Is a webcomic that you should definitely read! The art is amazing (really; everything just feels so fitting and thematic and the colors??? I'm not exactly /the definite judge/ of art quality but it really is recognizable as something great), the characters are intriguing (by which I mean _completely perfect_ from the beginning), and the plot just goes and grabs you and speeds up really quickly and. It's just great, okay? There are little movies occasionally, too! They fit in really well, and make everything flow well; they're a huge jump from the individual panels, but it's not like they can't tell a story on their own.

It's easy to catch up on, too! Ava's Demon is a fairly new thing; I don't remember how long it took me to catch up, but forty minutes is a good estimate for most people. It'll probably depend a lot on your internet speed, though; it's entirely images/videos, so it might take time to load. But yeah, it's manageable! It usually updates on Thursdays, but it's on a holiday hiatus until the 11th. It gives you time to catch up, if you don't have much to spare normally!

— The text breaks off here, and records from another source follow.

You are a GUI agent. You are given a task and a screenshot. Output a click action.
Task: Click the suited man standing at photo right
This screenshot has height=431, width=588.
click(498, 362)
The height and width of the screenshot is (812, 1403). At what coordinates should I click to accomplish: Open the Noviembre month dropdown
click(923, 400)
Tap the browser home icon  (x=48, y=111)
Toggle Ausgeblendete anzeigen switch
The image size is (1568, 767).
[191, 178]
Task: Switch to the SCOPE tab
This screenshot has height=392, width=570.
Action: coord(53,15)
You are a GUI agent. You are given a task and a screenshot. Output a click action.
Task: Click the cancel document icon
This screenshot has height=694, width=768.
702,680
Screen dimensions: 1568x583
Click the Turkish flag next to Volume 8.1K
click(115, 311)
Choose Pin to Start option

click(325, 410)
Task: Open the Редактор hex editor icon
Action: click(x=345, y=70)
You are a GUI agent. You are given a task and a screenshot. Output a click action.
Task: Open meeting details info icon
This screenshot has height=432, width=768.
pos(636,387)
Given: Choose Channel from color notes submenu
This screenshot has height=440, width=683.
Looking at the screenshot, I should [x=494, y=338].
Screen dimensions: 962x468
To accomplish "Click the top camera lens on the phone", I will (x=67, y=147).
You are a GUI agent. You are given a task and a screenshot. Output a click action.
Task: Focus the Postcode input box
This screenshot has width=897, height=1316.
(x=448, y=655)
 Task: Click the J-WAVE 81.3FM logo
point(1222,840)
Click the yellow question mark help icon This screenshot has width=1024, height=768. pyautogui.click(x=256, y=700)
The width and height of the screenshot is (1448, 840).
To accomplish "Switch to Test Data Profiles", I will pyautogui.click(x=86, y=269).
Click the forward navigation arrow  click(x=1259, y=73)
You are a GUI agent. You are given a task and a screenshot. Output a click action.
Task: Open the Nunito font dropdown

Ummm quick plot summary: It's about this girl named Ava, who's haunted/cursed by a demon. Also it's the future. I swear it's better than this.

*Content warning: suicide and self harm in general are a thing in this comic!* Most of it is general creepy; there's nothing unusually gory or anything.



Spoiler: Here, look at some of the art! I honestly had no idea what to choose so






















This isn't from the comic but it's art by the author and includes Ava (the one on the right) and it isn't spoilery so:







The one on the left isn't from Ava's Demon.



Does anyone else here also read this?


----------



## Blastoise Fortooate (Dec 27, 2012)

I don't, but thanks for the vacation-filler, Mai. Will read.


----------



## Minish (Dec 27, 2012)

Yes! It is a good thing that people should read! :o I haven't read much; I'm really looking forward to it, so I guess I'm saving it as a treat for the right time.

But yes pay attention to Mai here!!


----------



## Teh Ebil Snorlax (Dec 27, 2012)

This seems really awkward to follow. It doesn't have a feed so I can't put it in Reader and it doesn't post updates on the front page. What gives?


----------



## ultraviolet (Dec 27, 2012)

I've had this bookmarked for a long time after seeing it on tumblr somewhere, and i kind of forgot to check it after that. I will definitely check it out!


----------



## Mai (Dec 28, 2012)

Blastoise Fortooate said:


> I don't, but thanks for the vacation-filler, Mai. Will read.


:D You're more than welcome!



Teh Ebil Snorlax said:


> This seems really awkward to follow. It doesn't have a feed so I can't put it in Reader and it doesn't post updates on the front page. What gives?


I'm not quite sure, really, and since I've just caught up recently I haven't really gotten a chance to have a problem with it but! There's a link to the latest update (not the latest page) on the main page, for what it's worth, and there is an option to save your progress. There's also a tumblr for Ava's Demon that posts every time there's a new update (although it does do other things) and a twitter account as well.

If nothing else, at least it updates predictably?


----------



## 1. Luftballon (Jan 19, 2013)

mimi made me

also I just compared it to drunk, although that made about just as kuch sense in context


----------